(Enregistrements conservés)

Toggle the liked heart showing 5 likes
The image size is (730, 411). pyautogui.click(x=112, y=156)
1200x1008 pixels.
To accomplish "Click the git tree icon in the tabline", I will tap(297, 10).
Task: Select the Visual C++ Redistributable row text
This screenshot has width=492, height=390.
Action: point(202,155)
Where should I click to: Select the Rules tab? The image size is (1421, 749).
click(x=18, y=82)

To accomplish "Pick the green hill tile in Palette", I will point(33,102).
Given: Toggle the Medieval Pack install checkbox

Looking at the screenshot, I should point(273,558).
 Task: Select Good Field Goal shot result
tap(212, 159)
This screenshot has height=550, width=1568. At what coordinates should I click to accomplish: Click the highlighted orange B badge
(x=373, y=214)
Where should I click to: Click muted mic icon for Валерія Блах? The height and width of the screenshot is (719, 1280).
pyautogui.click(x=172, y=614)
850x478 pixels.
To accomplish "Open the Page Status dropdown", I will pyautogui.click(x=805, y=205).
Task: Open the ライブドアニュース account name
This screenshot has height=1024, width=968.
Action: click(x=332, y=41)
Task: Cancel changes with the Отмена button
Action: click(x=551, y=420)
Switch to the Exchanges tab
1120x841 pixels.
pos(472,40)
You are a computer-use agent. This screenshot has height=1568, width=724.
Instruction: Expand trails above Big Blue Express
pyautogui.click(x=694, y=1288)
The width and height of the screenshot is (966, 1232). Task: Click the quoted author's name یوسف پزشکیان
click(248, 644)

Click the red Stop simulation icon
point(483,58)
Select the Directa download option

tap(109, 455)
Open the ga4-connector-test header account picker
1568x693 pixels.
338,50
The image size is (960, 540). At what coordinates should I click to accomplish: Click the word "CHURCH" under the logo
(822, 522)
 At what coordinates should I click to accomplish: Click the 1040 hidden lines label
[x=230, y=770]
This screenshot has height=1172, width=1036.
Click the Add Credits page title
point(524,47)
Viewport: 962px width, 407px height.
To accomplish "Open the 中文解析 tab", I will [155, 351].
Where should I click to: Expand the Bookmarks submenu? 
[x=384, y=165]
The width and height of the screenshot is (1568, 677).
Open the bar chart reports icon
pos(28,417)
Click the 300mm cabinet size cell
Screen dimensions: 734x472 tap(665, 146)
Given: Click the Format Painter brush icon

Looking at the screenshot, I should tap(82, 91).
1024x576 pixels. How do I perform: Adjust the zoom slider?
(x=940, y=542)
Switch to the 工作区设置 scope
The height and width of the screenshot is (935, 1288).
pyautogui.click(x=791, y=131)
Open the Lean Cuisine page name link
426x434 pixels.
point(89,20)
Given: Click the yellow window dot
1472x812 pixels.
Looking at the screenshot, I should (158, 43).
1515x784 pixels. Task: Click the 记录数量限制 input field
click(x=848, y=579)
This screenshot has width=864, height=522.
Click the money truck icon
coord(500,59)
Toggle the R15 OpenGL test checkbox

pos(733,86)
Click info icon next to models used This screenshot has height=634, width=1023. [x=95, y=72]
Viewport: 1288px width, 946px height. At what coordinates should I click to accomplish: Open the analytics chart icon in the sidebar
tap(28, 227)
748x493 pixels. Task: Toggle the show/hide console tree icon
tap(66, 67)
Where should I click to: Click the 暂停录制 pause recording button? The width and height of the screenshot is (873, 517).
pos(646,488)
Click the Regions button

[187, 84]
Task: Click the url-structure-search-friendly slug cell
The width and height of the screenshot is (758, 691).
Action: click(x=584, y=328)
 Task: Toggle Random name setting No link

Détails de la tâche:
Recopiez à l'identique, ligne par ligne, l'intégralité du matériel ci-dessus.

Résultat:
Toggle the liked heart showing 5 likes
The image size is (730, 411). pyautogui.click(x=112, y=156)
1200x1008 pixels.
To accomplish "Click the git tree icon in the tabline", I will tap(297, 10).
Task: Select the Visual C++ Redistributable row text
This screenshot has width=492, height=390.
Action: point(202,155)
Where should I click to: Select the Rules tab? The image size is (1421, 749).
click(x=18, y=82)

To accomplish "Pick the green hill tile in Palette", I will point(33,102).
Given: Toggle the Medieval Pack install checkbox

Looking at the screenshot, I should point(273,558).
 Task: Select Good Field Goal shot result
tap(212, 159)
This screenshot has height=550, width=1568. At what coordinates should I click to accomplish: Click the highlighted orange B badge
(x=373, y=214)
Where should I click to: Click muted mic icon for Валерія Блах? The height and width of the screenshot is (719, 1280).
pyautogui.click(x=172, y=614)
850x478 pixels.
To accomplish "Open the Page Status dropdown", I will pyautogui.click(x=805, y=205).
Task: Open the ライブドアニュース account name
This screenshot has height=1024, width=968.
Action: click(x=332, y=41)
Task: Cancel changes with the Отмена button
Action: click(x=551, y=420)
Switch to the Exchanges tab
1120x841 pixels.
pos(472,40)
You are a computer-use agent. This screenshot has height=1568, width=724.
Instruction: Expand trails above Big Blue Express
pyautogui.click(x=694, y=1288)
The width and height of the screenshot is (966, 1232). Task: Click the quoted author's name یوسف پزشکیان
click(248, 644)

Click the red Stop simulation icon
point(483,58)
Select the Directa download option

tap(109, 455)
Open the ga4-connector-test header account picker
1568x693 pixels.
338,50
The image size is (960, 540). At what coordinates should I click to accomplish: Click the word "CHURCH" under the logo
(822, 522)
 At what coordinates should I click to accomplish: Click the 1040 hidden lines label
[x=230, y=770]
This screenshot has height=1172, width=1036.
Click the Add Credits page title
point(524,47)
Viewport: 962px width, 407px height.
To accomplish "Open the 中文解析 tab", I will [155, 351].
Where should I click to: Expand the Bookmarks submenu? 
[x=384, y=165]
The width and height of the screenshot is (1568, 677).
Open the bar chart reports icon
pos(28,417)
Click the 300mm cabinet size cell
Screen dimensions: 734x472 tap(665, 146)
Given: Click the Format Painter brush icon

Looking at the screenshot, I should tap(82, 91).
1024x576 pixels. How do I perform: Adjust the zoom slider?
(x=940, y=542)
Switch to the 工作区设置 scope
The height and width of the screenshot is (935, 1288).
pyautogui.click(x=791, y=131)
Open the Lean Cuisine page name link
426x434 pixels.
point(89,20)
Given: Click the yellow window dot
1472x812 pixels.
Looking at the screenshot, I should (158, 43).
1515x784 pixels. Task: Click the 记录数量限制 input field
click(x=848, y=579)
This screenshot has width=864, height=522.
Click the money truck icon
coord(500,59)
Toggle the R15 OpenGL test checkbox

pos(733,86)
Click info icon next to models used This screenshot has height=634, width=1023. [x=95, y=72]
Viewport: 1288px width, 946px height. At what coordinates should I click to accomplish: Open the analytics chart icon in the sidebar
tap(28, 227)
748x493 pixels. Task: Toggle the show/hide console tree icon
tap(66, 67)
Where should I click to: Click the 暂停录制 pause recording button? The width and height of the screenshot is (873, 517).
pos(646,488)
Click the Regions button

[187, 84]
Task: Click the url-structure-search-friendly slug cell
The width and height of the screenshot is (758, 691).
Action: click(x=584, y=328)
 Task: Toggle Random name setting No link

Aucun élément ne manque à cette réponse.